◆ YOUR GOAL: Using the data that follows, return exactly the lines from the one that contains "Click the Length Validation row label" through the one that contains "You are a computer-use agent. Screen", ends included.

BEGIN INPUT FOR THIS TASK

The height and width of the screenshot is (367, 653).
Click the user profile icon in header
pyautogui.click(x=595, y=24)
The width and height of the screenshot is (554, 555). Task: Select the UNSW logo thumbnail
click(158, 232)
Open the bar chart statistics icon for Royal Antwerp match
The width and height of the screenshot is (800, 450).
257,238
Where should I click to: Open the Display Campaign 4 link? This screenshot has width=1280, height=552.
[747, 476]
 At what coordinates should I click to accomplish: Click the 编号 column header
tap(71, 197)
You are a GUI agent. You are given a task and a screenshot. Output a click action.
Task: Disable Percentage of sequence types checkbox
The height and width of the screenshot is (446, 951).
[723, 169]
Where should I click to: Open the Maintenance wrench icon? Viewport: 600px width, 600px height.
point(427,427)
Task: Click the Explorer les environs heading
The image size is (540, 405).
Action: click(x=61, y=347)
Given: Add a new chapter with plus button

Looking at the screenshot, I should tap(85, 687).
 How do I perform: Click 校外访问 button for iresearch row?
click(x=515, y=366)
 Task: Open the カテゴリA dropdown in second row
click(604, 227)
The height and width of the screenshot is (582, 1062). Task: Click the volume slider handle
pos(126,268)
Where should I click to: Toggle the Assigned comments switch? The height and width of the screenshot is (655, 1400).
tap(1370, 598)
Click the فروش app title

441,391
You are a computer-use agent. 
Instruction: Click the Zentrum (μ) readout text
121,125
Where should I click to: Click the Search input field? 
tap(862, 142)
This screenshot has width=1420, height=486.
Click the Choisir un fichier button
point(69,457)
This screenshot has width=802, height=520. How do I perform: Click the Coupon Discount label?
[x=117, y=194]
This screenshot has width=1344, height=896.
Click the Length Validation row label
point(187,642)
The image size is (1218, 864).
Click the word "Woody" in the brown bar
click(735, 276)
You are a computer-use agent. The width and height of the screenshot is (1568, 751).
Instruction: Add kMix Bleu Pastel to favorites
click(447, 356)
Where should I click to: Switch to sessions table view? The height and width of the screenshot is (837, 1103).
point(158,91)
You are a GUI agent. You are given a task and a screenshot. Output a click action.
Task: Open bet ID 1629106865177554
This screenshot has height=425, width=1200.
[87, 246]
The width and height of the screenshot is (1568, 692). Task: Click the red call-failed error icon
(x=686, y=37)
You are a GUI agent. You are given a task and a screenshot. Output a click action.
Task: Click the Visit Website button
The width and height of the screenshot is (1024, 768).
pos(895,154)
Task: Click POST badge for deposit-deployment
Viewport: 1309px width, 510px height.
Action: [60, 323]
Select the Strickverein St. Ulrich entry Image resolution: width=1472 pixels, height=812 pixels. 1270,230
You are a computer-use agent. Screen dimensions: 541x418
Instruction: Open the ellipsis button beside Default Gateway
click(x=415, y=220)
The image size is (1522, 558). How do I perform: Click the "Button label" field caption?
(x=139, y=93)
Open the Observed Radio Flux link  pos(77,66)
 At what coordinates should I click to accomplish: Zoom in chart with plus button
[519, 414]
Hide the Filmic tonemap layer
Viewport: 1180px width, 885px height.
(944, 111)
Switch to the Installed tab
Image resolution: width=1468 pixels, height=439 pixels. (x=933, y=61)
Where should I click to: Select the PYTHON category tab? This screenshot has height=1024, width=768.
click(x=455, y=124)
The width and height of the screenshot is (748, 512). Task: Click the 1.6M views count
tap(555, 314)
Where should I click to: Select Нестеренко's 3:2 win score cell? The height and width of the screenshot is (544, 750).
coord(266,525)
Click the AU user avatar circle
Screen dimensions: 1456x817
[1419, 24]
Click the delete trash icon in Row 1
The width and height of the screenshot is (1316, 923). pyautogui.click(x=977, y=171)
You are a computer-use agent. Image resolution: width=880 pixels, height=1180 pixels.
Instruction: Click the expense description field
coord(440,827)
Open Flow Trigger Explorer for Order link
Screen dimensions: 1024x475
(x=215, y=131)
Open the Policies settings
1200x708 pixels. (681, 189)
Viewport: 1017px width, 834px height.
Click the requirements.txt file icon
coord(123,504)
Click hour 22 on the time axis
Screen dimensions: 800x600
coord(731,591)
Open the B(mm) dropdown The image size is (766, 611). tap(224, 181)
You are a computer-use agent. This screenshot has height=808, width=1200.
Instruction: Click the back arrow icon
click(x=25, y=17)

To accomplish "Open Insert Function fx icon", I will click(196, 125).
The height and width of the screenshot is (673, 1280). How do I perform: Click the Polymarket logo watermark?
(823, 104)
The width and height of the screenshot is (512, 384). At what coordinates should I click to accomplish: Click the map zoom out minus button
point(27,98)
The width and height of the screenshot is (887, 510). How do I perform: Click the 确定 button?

END INPUT FOR THIS TASK

◆ EXERCISE ANSWER:
Click the Length Validation row label
point(187,642)
The image size is (1218, 864).
Click the word "Woody" in the brown bar
click(735, 276)
You are a computer-use agent. The width and height of the screenshot is (1568, 751).
Instruction: Add kMix Bleu Pastel to favorites
click(447, 356)
Where should I click to: Switch to sessions table view? The height and width of the screenshot is (837, 1103).
point(158,91)
You are a GUI agent. You are given a task and a screenshot. Output a click action.
Task: Open bet ID 1629106865177554
This screenshot has height=425, width=1200.
[87, 246]
The width and height of the screenshot is (1568, 692). Task: Click the red call-failed error icon
(x=686, y=37)
You are a GUI agent. You are given a task and a screenshot. Output a click action.
Task: Click the Visit Website button
The width and height of the screenshot is (1024, 768).
pos(895,154)
Task: Click POST badge for deposit-deployment
Viewport: 1309px width, 510px height.
Action: [60, 323]
Select the Strickverein St. Ulrich entry Image resolution: width=1472 pixels, height=812 pixels. 1270,230
You are a computer-use agent. Screen dimensions: 541x418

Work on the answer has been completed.